─── EXERCISE MATERIAL ───

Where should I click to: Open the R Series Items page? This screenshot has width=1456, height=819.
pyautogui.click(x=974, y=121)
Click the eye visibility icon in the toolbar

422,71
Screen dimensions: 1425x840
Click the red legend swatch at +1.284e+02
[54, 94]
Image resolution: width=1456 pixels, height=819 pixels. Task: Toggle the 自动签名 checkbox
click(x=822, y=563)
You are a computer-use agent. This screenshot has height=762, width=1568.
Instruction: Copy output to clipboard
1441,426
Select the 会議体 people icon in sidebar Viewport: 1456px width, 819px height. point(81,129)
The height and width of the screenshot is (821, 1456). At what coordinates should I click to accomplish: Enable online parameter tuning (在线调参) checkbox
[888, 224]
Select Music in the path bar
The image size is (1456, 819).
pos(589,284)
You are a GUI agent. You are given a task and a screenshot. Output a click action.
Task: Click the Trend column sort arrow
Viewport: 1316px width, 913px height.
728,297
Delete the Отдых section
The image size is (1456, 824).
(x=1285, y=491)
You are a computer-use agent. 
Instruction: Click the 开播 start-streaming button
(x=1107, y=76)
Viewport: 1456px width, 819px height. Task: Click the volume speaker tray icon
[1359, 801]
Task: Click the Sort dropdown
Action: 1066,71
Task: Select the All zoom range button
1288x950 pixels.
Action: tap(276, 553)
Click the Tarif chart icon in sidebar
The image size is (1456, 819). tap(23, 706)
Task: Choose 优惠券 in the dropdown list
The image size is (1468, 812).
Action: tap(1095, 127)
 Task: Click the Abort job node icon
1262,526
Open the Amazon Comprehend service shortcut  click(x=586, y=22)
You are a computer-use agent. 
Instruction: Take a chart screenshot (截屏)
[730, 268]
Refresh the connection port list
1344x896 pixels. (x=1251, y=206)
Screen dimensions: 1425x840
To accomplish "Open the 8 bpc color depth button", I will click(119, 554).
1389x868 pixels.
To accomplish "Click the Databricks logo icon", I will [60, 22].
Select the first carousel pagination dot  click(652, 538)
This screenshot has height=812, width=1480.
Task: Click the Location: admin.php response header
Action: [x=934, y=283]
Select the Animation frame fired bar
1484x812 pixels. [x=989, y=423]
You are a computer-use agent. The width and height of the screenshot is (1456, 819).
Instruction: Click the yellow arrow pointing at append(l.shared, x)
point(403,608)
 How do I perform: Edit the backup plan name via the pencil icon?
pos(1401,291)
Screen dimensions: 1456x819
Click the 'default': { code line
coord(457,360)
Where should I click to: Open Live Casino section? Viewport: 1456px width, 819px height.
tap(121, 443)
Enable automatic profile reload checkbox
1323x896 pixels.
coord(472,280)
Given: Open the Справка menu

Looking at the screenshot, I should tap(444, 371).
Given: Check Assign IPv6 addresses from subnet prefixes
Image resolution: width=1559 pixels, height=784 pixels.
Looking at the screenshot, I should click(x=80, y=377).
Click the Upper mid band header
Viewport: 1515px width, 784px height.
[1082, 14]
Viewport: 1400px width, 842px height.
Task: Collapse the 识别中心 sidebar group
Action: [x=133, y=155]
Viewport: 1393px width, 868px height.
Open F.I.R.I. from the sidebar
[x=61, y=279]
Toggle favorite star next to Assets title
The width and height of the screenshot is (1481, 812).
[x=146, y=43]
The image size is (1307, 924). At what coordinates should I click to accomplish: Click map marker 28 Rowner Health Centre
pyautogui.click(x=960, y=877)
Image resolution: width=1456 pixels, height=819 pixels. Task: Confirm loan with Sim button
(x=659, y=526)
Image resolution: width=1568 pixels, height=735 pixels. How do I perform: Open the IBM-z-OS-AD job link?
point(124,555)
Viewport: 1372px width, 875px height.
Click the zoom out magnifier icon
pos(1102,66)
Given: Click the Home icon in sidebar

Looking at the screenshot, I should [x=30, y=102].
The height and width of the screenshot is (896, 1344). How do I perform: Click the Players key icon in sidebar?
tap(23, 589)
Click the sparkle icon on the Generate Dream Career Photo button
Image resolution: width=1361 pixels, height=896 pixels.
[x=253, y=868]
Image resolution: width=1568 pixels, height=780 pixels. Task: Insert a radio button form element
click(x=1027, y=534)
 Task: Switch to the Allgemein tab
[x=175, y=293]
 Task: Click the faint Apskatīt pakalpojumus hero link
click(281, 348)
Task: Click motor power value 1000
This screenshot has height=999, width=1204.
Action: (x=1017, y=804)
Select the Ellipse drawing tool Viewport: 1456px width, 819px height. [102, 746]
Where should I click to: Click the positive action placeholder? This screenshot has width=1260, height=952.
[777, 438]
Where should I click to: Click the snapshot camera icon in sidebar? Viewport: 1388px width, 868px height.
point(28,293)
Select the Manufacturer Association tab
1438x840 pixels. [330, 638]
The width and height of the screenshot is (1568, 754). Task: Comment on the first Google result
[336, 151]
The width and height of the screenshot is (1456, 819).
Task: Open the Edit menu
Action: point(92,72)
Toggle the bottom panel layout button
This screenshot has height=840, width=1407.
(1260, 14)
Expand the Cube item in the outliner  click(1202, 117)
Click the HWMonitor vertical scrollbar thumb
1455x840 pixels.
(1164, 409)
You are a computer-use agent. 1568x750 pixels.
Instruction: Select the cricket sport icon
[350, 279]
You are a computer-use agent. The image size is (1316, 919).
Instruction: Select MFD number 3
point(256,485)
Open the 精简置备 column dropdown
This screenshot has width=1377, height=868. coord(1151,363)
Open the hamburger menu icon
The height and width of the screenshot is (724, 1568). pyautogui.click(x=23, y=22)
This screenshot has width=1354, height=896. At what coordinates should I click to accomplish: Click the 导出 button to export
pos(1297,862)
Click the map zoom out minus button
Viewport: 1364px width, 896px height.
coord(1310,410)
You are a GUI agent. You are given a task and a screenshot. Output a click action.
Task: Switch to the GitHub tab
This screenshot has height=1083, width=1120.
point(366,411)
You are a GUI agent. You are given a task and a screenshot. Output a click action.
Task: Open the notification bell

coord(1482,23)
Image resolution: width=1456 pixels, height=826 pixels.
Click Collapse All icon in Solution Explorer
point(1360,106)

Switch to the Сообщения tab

───

** TASK TO COMPLETE **
Above are some lines. Repeat exactly, and only, those from the line that has "1288x950 pixels." through the line that has "Open the Amazon".

** TASK OUTPUT **
1288x950 pixels.
Action: tap(276, 553)
Click the Tarif chart icon in sidebar
The image size is (1456, 819). tap(23, 706)
Task: Choose 优惠券 in the dropdown list
The image size is (1468, 812).
Action: tap(1095, 127)
 Task: Click the Abort job node icon
1262,526
Open the Amazon Comprehend service shortcut  click(x=586, y=22)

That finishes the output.